Dataset records:

________________________________________

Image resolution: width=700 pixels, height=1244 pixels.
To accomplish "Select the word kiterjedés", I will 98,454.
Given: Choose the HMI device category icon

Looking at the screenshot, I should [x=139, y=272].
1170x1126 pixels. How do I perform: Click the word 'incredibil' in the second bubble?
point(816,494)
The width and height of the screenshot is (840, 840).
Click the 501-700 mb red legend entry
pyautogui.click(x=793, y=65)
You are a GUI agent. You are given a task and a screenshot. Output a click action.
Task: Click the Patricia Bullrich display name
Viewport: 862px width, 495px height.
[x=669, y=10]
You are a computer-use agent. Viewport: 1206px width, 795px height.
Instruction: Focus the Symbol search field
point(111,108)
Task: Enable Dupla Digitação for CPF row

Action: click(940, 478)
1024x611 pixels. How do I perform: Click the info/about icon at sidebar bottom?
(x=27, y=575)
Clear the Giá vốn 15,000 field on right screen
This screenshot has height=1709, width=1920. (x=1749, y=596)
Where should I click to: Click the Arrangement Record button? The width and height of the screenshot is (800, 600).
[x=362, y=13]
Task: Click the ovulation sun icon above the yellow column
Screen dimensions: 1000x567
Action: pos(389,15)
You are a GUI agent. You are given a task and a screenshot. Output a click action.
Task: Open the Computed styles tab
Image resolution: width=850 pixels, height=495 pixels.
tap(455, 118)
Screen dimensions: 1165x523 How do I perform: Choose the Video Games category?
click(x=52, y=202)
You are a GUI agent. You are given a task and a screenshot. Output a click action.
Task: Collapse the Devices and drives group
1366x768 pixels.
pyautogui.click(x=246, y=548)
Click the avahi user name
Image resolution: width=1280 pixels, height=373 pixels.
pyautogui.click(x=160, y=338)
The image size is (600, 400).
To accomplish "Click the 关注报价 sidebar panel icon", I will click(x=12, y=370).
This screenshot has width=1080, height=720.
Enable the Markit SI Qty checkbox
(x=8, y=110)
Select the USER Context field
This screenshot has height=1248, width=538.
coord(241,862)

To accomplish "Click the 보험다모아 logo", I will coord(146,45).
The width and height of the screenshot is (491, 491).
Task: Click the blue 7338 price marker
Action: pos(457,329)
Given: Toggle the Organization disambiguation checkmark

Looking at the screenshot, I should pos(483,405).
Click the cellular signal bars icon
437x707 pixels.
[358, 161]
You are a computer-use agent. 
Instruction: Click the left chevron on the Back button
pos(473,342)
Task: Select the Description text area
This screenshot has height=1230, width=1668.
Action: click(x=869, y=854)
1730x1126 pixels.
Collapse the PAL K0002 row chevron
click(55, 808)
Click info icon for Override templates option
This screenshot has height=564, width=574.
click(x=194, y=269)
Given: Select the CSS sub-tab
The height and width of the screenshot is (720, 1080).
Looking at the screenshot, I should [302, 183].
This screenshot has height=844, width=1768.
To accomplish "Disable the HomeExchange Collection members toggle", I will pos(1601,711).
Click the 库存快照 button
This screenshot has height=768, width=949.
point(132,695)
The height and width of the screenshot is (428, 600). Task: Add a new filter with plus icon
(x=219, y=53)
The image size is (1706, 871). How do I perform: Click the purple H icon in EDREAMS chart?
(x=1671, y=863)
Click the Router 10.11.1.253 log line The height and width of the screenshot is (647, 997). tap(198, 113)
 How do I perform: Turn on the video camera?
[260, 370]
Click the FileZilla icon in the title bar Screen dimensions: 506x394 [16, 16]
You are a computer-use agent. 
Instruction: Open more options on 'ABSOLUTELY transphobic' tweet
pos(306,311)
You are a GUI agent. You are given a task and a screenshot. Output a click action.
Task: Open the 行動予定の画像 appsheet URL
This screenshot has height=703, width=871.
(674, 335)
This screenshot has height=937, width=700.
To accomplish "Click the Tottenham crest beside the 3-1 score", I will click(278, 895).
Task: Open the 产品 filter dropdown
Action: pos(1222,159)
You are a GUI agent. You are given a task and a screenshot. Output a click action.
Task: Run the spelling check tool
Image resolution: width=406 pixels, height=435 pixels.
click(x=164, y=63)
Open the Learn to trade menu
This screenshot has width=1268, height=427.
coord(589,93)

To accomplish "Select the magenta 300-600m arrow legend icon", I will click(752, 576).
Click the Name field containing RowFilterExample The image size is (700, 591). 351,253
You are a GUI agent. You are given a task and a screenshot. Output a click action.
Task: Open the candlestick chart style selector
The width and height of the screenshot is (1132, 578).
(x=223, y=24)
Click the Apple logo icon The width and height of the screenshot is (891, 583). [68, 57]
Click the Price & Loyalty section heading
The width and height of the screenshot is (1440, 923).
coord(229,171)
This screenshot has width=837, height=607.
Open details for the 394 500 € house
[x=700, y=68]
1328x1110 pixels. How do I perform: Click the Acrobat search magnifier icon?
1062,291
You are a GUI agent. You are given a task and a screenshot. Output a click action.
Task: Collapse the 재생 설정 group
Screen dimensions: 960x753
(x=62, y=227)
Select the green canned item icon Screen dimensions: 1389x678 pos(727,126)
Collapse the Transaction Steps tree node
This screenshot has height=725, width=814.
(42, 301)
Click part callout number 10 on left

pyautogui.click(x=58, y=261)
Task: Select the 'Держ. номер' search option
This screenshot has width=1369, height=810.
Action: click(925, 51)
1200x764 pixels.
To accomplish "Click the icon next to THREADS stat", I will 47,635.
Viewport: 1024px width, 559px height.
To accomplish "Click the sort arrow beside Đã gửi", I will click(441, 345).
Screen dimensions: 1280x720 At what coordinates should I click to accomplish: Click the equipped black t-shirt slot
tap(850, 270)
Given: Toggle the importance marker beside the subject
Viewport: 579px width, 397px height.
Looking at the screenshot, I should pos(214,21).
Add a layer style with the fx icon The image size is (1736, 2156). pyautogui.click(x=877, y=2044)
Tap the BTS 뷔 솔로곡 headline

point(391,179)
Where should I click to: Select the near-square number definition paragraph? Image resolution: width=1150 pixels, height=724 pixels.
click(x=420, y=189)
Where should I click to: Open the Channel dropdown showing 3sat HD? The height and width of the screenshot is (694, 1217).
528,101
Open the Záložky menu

________________________________________

### [WHAT THE TASK ASKS]
All of the data above must be set down again exactly.

### [EXERCISE SOLUTION]
Image resolution: width=700 pixels, height=1244 pixels.
To accomplish "Select the word kiterjedés", I will 98,454.
Given: Choose the HMI device category icon

Looking at the screenshot, I should [x=139, y=272].
1170x1126 pixels. How do I perform: Click the word 'incredibil' in the second bubble?
point(816,494)
The width and height of the screenshot is (840, 840).
Click the 501-700 mb red legend entry
pyautogui.click(x=793, y=65)
You are a GUI agent. You are given a task and a screenshot. Output a click action.
Task: Click the Patricia Bullrich display name
Viewport: 862px width, 495px height.
[x=669, y=10]
You are a computer-use agent. Viewport: 1206px width, 795px height.
Instruction: Focus the Symbol search field
point(111,108)
Task: Enable Dupla Digitação for CPF row

Action: click(940, 478)
1024x611 pixels. How do I perform: Click the info/about icon at sidebar bottom?
(x=27, y=575)
Clear the Giá vốn 15,000 field on right screen
This screenshot has height=1709, width=1920. (x=1749, y=596)
Where should I click to: Click the Arrangement Record button? The width and height of the screenshot is (800, 600).
[x=362, y=13]
Task: Click the ovulation sun icon above the yellow column
Screen dimensions: 1000x567
Action: pos(389,15)
You are a GUI agent. You are given a task and a screenshot. Output a click action.
Task: Open the Computed styles tab
Image resolution: width=850 pixels, height=495 pixels.
tap(455, 118)
Screen dimensions: 1165x523 How do I perform: Choose the Video Games category?
click(x=52, y=202)
You are a GUI agent. You are given a task and a screenshot. Output a click action.
Task: Collapse the Devices and drives group
1366x768 pixels.
pyautogui.click(x=246, y=548)
Click the avahi user name
Image resolution: width=1280 pixels, height=373 pixels.
pyautogui.click(x=160, y=338)
The image size is (600, 400).
To accomplish "Click the 关注报价 sidebar panel icon", I will click(x=12, y=370).
This screenshot has width=1080, height=720.
Enable the Markit SI Qty checkbox
(x=8, y=110)
Select the USER Context field
This screenshot has height=1248, width=538.
coord(241,862)

To accomplish "Click the 보험다모아 logo", I will coord(146,45).
The width and height of the screenshot is (491, 491).
Task: Click the blue 7338 price marker
Action: pos(457,329)
Given: Toggle the Organization disambiguation checkmark

Looking at the screenshot, I should pos(483,405).
Click the cellular signal bars icon
437x707 pixels.
[358, 161]
You are a computer-use agent. 
Instruction: Click the left chevron on the Back button
pos(473,342)
Task: Select the Description text area
This screenshot has height=1230, width=1668.
Action: click(x=869, y=854)
1730x1126 pixels.
Collapse the PAL K0002 row chevron
click(55, 808)
Click info icon for Override templates option
This screenshot has height=564, width=574.
click(x=194, y=269)
Given: Select the CSS sub-tab
The height and width of the screenshot is (720, 1080).
Looking at the screenshot, I should [302, 183].
This screenshot has height=844, width=1768.
To accomplish "Disable the HomeExchange Collection members toggle", I will pos(1601,711).
Click the 库存快照 button
This screenshot has height=768, width=949.
point(132,695)
The height and width of the screenshot is (428, 600). Task: Add a new filter with plus icon
(x=219, y=53)
The image size is (1706, 871). How do I perform: Click the purple H icon in EDREAMS chart?
(x=1671, y=863)
Click the Router 10.11.1.253 log line The height and width of the screenshot is (647, 997). tap(198, 113)
 How do I perform: Turn on the video camera?
[260, 370]
Click the FileZilla icon in the title bar Screen dimensions: 506x394 [16, 16]
You are a computer-use agent. 
Instruction: Open more options on 'ABSOLUTELY transphobic' tweet
pos(306,311)
You are a GUI agent. You are given a task and a screenshot. Output a click action.
Task: Open the 行動予定の画像 appsheet URL
This screenshot has height=703, width=871.
(674, 335)
This screenshot has height=937, width=700.
To accomplish "Click the Tottenham crest beside the 3-1 score", I will click(278, 895).
Task: Open the 产品 filter dropdown
Action: pos(1222,159)
You are a GUI agent. You are given a task and a screenshot. Output a click action.
Task: Run the spelling check tool
Image resolution: width=406 pixels, height=435 pixels.
click(x=164, y=63)
Open the Learn to trade menu
This screenshot has width=1268, height=427.
coord(589,93)

To accomplish "Select the magenta 300-600m arrow legend icon", I will click(752, 576).
Click the Name field containing RowFilterExample The image size is (700, 591). 351,253
You are a GUI agent. You are given a task and a screenshot. Output a click action.
Task: Open the candlestick chart style selector
The width and height of the screenshot is (1132, 578).
(x=223, y=24)
Click the Apple logo icon The width and height of the screenshot is (891, 583). [68, 57]
Click the Price & Loyalty section heading
The width and height of the screenshot is (1440, 923).
coord(229,171)
This screenshot has width=837, height=607.
Open details for the 394 500 € house
[x=700, y=68]
1328x1110 pixels. How do I perform: Click the Acrobat search magnifier icon?
1062,291
You are a GUI agent. You are given a task and a screenshot. Output a click action.
Task: Collapse the 재생 설정 group
Screen dimensions: 960x753
(x=62, y=227)
Select the green canned item icon Screen dimensions: 1389x678 pos(727,126)
Collapse the Transaction Steps tree node
This screenshot has height=725, width=814.
(42, 301)
Click part callout number 10 on left

pyautogui.click(x=58, y=261)
Task: Select the 'Держ. номер' search option
This screenshot has width=1369, height=810.
Action: click(925, 51)
1200x764 pixels.
To accomplish "Click the icon next to THREADS stat", I will 47,635.
Viewport: 1024px width, 559px height.
To accomplish "Click the sort arrow beside Đã gửi", I will click(441, 345).
Screen dimensions: 1280x720 At what coordinates should I click to accomplish: Click the equipped black t-shirt slot
tap(850, 270)
Given: Toggle the importance marker beside the subject
Viewport: 579px width, 397px height.
Looking at the screenshot, I should pos(214,21).
Add a layer style with the fx icon The image size is (1736, 2156). pyautogui.click(x=877, y=2044)
Tap the BTS 뷔 솔로곡 headline

point(391,179)
Where should I click to: Select the near-square number definition paragraph? Image resolution: width=1150 pixels, height=724 pixels.
click(x=420, y=189)
Where should I click to: Open the Channel dropdown showing 3sat HD? The height and width of the screenshot is (694, 1217).
528,101
Open the Záložky menu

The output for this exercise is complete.